### Aim
Pull out all of the records below and copy each line word for word, changing nothing.

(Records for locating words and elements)
★ ★ ★

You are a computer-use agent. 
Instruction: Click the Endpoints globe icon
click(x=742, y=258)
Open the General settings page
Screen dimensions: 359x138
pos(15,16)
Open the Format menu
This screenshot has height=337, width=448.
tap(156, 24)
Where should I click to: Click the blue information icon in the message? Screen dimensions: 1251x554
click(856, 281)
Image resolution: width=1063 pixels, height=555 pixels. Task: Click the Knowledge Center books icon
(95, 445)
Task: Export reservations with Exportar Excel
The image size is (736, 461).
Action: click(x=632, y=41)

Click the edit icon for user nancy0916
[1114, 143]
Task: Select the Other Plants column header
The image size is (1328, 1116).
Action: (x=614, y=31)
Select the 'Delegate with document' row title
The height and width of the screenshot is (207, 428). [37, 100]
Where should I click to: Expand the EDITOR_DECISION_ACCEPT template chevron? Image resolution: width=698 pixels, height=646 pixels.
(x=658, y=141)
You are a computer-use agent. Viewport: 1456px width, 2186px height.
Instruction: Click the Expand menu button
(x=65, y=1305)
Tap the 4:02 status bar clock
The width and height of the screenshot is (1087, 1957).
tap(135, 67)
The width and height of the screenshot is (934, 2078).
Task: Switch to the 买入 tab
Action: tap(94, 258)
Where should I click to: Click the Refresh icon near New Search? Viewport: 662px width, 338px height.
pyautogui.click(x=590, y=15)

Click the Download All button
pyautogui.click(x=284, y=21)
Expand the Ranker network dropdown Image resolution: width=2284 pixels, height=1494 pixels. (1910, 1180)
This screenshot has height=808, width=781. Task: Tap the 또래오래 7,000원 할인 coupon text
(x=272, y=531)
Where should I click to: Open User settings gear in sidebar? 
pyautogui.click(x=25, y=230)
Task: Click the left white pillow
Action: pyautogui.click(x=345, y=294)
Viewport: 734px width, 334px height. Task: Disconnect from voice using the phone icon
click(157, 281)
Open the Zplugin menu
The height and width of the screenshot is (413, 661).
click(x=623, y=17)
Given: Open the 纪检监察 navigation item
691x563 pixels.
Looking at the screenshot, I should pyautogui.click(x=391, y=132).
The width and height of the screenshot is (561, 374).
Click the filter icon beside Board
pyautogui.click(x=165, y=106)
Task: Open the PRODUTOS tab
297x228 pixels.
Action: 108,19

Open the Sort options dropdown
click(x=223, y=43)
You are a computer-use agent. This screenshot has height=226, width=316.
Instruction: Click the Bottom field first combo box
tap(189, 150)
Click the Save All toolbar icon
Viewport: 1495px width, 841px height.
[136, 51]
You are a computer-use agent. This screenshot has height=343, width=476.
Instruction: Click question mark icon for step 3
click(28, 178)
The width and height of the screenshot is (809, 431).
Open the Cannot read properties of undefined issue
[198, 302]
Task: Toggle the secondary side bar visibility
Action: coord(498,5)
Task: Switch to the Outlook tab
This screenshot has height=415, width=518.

★ ★ ★

### Result of this exercise
You are a computer-use agent. 
Instruction: Click the Endpoints globe icon
click(x=742, y=258)
Open the General settings page
Screen dimensions: 359x138
pos(15,16)
Open the Format menu
This screenshot has height=337, width=448.
tap(156, 24)
Where should I click to: Click the blue information icon in the message? Screen dimensions: 1251x554
click(856, 281)
Image resolution: width=1063 pixels, height=555 pixels. Task: Click the Knowledge Center books icon
(95, 445)
Task: Export reservations with Exportar Excel
The image size is (736, 461).
Action: click(x=632, y=41)

Click the edit icon for user nancy0916
[1114, 143]
Task: Select the Other Plants column header
The image size is (1328, 1116).
Action: (x=614, y=31)
Select the 'Delegate with document' row title
The height and width of the screenshot is (207, 428). [37, 100]
Where should I click to: Expand the EDITOR_DECISION_ACCEPT template chevron? Image resolution: width=698 pixels, height=646 pixels.
(x=658, y=141)
You are a computer-use agent. Viewport: 1456px width, 2186px height.
Instruction: Click the Expand menu button
(x=65, y=1305)
Tap the 4:02 status bar clock
The width and height of the screenshot is (1087, 1957).
tap(135, 67)
The width and height of the screenshot is (934, 2078).
Task: Switch to the 买入 tab
Action: tap(94, 258)
Where should I click to: Click the Refresh icon near New Search? Viewport: 662px width, 338px height.
pyautogui.click(x=590, y=15)

Click the Download All button
pyautogui.click(x=284, y=21)
Expand the Ranker network dropdown Image resolution: width=2284 pixels, height=1494 pixels. (1910, 1180)
This screenshot has height=808, width=781. Task: Tap the 또래오래 7,000원 할인 coupon text
(x=272, y=531)
Where should I click to: Open User settings gear in sidebar? 
pyautogui.click(x=25, y=230)
Task: Click the left white pillow
Action: pyautogui.click(x=345, y=294)
Viewport: 734px width, 334px height. Task: Disconnect from voice using the phone icon
click(157, 281)
Open the Zplugin menu
The height and width of the screenshot is (413, 661).
click(x=623, y=17)
Given: Open the 纪检监察 navigation item
691x563 pixels.
Looking at the screenshot, I should pyautogui.click(x=391, y=132).
The width and height of the screenshot is (561, 374).
Click the filter icon beside Board
pyautogui.click(x=165, y=106)
Task: Open the PRODUTOS tab
297x228 pixels.
Action: 108,19

Open the Sort options dropdown
click(x=223, y=43)
You are a computer-use agent. This screenshot has height=226, width=316.
Instruction: Click the Bottom field first combo box
tap(189, 150)
Click the Save All toolbar icon
Viewport: 1495px width, 841px height.
[136, 51]
You are a computer-use agent. This screenshot has height=343, width=476.
Instruction: Click question mark icon for step 3
click(28, 178)
The width and height of the screenshot is (809, 431).
Open the Cannot read properties of undefined issue
[198, 302]
Task: Toggle the secondary side bar visibility
Action: coord(498,5)
Task: Switch to the Outlook tab
This screenshot has height=415, width=518.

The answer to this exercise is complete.